PROBLEM DESCRIPTION:
The entries that follow include a run beginning at the line with "The image size is (843, 442)." and ending at the line with "Task: Click the dpapi_userkey line"; restate that run word for word and leave the rest out.
START EXERCISE INPUT
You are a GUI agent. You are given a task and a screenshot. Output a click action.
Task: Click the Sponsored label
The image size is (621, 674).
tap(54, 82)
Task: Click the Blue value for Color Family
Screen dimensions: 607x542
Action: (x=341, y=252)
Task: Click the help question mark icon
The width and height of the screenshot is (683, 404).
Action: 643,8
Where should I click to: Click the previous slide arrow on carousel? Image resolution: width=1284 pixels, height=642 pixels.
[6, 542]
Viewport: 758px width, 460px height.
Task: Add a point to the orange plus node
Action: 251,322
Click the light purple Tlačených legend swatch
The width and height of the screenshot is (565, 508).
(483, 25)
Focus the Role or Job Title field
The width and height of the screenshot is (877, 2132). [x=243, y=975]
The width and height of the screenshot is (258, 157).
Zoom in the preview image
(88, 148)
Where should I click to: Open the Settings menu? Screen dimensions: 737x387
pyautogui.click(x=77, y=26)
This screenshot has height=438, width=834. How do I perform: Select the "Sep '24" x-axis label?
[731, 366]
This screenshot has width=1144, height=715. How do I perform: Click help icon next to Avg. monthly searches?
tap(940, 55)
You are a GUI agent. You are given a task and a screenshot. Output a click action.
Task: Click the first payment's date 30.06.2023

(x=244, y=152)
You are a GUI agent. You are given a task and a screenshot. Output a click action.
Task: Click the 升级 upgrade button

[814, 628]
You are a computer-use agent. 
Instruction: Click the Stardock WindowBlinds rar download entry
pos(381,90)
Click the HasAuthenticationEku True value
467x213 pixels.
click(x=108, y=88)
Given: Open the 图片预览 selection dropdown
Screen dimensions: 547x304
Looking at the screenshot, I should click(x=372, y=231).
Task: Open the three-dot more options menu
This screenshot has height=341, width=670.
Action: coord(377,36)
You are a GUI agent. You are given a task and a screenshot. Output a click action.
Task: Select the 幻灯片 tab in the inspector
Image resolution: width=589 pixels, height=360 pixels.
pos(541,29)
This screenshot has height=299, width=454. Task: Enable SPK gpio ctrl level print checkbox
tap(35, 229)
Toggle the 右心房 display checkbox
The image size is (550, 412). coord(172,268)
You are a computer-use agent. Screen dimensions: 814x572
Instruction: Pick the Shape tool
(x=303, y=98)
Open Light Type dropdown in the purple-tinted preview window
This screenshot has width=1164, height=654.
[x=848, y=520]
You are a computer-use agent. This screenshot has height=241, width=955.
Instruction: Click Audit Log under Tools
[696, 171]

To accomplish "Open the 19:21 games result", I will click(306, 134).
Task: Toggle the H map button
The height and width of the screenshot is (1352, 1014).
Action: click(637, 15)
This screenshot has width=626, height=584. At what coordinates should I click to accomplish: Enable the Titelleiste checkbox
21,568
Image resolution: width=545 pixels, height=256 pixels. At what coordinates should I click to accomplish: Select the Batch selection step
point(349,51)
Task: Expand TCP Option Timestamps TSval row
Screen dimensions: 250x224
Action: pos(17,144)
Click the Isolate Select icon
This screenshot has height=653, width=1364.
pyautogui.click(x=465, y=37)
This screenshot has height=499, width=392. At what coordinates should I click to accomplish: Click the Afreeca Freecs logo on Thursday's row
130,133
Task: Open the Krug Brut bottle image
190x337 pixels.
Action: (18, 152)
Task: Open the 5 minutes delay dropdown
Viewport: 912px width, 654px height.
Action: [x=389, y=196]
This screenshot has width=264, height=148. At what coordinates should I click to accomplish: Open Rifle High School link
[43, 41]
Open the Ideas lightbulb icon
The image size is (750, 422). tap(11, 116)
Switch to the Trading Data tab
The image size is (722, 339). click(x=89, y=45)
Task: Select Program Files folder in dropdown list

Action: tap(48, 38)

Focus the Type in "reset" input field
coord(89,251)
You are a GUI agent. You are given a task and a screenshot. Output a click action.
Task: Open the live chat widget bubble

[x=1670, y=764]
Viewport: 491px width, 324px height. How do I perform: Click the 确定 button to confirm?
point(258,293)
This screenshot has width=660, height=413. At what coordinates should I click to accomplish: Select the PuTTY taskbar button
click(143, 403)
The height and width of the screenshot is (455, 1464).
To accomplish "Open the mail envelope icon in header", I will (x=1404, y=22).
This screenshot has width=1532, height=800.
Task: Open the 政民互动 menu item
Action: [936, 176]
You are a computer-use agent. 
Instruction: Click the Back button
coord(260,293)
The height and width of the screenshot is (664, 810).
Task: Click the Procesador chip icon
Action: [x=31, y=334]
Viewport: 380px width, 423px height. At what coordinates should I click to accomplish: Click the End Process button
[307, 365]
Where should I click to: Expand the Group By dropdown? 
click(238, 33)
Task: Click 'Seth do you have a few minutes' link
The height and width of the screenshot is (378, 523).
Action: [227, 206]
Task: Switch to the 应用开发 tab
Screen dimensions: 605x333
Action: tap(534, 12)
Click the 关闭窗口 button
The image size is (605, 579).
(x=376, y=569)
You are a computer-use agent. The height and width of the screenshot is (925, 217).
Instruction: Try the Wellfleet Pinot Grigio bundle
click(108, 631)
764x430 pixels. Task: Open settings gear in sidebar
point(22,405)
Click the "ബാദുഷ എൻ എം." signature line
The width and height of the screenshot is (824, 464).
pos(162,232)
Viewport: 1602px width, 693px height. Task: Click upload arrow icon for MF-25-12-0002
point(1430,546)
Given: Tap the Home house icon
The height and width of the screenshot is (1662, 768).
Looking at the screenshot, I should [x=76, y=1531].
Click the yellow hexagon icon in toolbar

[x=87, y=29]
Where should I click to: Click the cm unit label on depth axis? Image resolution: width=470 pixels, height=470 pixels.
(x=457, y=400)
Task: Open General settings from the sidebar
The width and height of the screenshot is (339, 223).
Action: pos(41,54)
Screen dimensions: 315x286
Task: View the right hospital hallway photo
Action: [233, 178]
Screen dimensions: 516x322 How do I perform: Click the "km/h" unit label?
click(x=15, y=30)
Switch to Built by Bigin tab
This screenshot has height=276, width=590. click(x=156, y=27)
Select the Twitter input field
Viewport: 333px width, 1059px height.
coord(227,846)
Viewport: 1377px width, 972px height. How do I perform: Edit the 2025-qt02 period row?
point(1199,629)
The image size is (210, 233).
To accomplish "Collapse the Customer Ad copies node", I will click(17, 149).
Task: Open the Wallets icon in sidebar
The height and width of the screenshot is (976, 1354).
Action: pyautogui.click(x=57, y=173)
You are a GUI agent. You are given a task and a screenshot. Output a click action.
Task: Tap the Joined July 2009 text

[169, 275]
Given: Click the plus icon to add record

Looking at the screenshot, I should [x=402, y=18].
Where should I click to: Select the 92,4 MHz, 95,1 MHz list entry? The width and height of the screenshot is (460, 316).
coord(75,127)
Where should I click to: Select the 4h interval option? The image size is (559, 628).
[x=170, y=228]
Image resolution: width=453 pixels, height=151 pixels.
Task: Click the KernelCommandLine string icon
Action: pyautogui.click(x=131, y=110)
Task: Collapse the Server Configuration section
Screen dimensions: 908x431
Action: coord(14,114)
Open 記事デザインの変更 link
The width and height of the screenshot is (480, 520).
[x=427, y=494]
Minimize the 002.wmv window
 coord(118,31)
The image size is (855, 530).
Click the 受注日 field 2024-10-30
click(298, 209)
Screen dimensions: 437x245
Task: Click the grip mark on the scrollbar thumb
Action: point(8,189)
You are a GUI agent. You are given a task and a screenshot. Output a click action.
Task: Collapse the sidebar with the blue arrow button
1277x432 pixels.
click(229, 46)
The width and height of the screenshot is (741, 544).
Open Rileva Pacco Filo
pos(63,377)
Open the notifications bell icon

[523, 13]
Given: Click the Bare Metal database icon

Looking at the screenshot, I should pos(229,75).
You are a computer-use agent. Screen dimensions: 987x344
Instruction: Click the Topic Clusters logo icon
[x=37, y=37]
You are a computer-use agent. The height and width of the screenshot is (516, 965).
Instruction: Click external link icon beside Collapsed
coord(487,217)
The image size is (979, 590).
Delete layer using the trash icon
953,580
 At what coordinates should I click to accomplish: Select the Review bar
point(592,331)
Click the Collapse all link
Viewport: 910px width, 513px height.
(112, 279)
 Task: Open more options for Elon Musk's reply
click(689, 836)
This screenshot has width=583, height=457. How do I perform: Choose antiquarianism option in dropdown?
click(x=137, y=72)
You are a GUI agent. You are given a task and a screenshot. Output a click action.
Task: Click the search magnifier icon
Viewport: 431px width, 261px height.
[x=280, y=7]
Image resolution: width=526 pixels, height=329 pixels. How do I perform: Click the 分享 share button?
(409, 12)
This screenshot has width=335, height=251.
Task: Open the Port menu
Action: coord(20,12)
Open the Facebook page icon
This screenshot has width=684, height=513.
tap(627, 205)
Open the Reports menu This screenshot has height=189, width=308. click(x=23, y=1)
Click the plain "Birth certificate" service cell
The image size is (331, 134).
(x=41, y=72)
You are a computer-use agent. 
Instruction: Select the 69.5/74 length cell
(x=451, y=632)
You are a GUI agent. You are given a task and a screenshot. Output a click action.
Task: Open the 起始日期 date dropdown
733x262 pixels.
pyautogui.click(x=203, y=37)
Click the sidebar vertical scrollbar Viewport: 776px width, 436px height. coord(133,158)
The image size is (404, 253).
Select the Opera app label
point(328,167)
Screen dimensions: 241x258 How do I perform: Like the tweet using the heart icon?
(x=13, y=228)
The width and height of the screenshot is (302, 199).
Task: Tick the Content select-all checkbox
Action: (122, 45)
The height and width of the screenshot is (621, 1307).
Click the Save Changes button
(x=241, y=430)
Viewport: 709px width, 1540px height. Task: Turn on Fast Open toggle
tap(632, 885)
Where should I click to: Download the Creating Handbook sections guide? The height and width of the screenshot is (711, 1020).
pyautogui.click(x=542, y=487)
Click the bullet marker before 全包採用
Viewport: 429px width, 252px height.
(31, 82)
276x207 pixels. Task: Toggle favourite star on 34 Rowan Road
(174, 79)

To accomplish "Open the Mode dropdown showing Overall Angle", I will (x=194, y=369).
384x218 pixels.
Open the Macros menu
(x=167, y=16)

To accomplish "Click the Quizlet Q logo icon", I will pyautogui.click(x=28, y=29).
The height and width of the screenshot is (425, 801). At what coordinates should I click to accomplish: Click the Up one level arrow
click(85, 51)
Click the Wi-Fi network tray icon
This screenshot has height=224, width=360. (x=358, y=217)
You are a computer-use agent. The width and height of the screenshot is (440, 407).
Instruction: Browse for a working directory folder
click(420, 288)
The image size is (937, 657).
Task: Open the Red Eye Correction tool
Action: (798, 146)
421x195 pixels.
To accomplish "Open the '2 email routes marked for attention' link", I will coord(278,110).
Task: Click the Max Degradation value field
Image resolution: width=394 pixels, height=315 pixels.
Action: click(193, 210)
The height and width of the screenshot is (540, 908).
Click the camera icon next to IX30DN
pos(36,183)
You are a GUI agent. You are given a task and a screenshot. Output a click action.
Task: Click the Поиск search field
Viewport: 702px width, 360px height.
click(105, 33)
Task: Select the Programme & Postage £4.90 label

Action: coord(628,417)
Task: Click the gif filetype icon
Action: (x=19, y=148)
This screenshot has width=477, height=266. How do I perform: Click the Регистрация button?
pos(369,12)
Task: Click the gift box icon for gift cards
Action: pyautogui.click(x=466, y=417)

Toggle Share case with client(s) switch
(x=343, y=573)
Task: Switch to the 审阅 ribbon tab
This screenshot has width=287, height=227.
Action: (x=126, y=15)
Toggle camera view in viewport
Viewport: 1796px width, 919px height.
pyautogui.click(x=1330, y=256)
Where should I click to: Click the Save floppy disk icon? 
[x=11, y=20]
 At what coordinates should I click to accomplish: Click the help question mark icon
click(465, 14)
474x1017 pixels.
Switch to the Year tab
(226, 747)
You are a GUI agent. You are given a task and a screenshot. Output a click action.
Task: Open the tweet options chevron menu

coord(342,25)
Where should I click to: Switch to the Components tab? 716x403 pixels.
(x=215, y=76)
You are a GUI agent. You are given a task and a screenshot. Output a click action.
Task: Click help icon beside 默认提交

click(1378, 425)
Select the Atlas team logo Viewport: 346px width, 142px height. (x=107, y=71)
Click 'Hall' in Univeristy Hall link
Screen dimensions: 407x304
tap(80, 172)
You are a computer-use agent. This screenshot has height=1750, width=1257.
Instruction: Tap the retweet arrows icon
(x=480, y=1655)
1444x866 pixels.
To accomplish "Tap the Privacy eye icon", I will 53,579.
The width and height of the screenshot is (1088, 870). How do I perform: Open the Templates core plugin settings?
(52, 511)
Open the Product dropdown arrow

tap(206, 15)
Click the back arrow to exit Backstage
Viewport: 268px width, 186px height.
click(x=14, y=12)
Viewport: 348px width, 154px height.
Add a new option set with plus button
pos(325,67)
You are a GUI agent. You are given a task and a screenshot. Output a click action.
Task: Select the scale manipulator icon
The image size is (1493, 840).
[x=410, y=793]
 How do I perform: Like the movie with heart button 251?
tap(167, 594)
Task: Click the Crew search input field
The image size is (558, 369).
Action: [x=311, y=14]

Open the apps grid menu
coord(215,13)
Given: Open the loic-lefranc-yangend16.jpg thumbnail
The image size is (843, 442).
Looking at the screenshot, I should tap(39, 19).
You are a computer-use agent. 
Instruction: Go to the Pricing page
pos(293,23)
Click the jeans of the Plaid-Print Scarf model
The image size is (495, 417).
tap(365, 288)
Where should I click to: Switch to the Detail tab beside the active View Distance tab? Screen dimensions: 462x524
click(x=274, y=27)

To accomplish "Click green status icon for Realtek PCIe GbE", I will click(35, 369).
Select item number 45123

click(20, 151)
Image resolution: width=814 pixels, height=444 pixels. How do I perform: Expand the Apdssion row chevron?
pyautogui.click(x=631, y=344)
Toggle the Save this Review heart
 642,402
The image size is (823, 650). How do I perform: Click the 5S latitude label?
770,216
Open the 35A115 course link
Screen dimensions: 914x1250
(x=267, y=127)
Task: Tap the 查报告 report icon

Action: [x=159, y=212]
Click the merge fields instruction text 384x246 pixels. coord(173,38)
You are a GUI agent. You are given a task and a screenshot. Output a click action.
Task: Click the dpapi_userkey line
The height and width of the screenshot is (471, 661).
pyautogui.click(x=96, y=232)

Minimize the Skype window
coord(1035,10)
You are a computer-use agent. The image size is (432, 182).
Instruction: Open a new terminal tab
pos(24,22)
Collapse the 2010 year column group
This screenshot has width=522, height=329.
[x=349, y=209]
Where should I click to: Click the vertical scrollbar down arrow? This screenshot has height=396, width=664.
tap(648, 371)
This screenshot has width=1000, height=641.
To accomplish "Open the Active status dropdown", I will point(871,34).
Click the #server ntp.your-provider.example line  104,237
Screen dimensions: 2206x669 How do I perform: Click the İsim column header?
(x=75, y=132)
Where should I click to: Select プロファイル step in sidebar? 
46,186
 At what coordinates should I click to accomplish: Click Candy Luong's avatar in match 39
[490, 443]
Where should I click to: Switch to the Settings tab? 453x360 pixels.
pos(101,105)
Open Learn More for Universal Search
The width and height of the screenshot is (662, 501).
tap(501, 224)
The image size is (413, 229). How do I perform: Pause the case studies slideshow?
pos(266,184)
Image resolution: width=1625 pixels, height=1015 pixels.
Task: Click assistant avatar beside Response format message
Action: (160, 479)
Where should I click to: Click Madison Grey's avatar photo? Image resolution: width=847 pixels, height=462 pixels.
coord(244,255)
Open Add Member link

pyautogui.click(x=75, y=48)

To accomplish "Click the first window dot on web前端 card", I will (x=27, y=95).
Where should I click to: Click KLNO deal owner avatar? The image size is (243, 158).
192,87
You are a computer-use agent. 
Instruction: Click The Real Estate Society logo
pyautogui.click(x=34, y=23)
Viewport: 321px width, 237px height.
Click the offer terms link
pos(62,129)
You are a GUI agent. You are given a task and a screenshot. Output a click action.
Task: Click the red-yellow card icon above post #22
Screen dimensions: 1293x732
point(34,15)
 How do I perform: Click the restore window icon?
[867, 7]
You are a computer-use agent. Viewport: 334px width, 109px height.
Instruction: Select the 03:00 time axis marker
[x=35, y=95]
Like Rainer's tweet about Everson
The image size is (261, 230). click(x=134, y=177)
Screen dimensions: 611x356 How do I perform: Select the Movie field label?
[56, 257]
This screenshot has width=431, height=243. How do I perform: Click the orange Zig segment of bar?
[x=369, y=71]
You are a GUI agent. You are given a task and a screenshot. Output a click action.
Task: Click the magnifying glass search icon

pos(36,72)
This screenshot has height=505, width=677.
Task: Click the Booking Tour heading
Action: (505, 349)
END EXERCISE INPUT
FINISHED TASK:
The image size is (843, 442).
Looking at the screenshot, I should tap(39, 19).
You are a computer-use agent. 
Instruction: Go to the Pricing page
pos(293,23)
Click the jeans of the Plaid-Print Scarf model
The image size is (495, 417).
tap(365, 288)
Where should I click to: Switch to the Detail tab beside the active View Distance tab? Screen dimensions: 462x524
click(x=274, y=27)

To accomplish "Click green status icon for Realtek PCIe GbE", I will click(35, 369).
Select item number 45123

click(20, 151)
Image resolution: width=814 pixels, height=444 pixels. How do I perform: Expand the Apdssion row chevron?
pyautogui.click(x=631, y=344)
Toggle the Save this Review heart
 642,402
The image size is (823, 650). How do I perform: Click the 5S latitude label?
770,216
Open the 35A115 course link
Screen dimensions: 914x1250
(x=267, y=127)
Task: Tap the 查报告 report icon

Action: [x=159, y=212]
Click the merge fields instruction text 384x246 pixels. coord(173,38)
You are a GUI agent. You are given a task and a screenshot. Output a click action.
Task: Click the dpapi_userkey line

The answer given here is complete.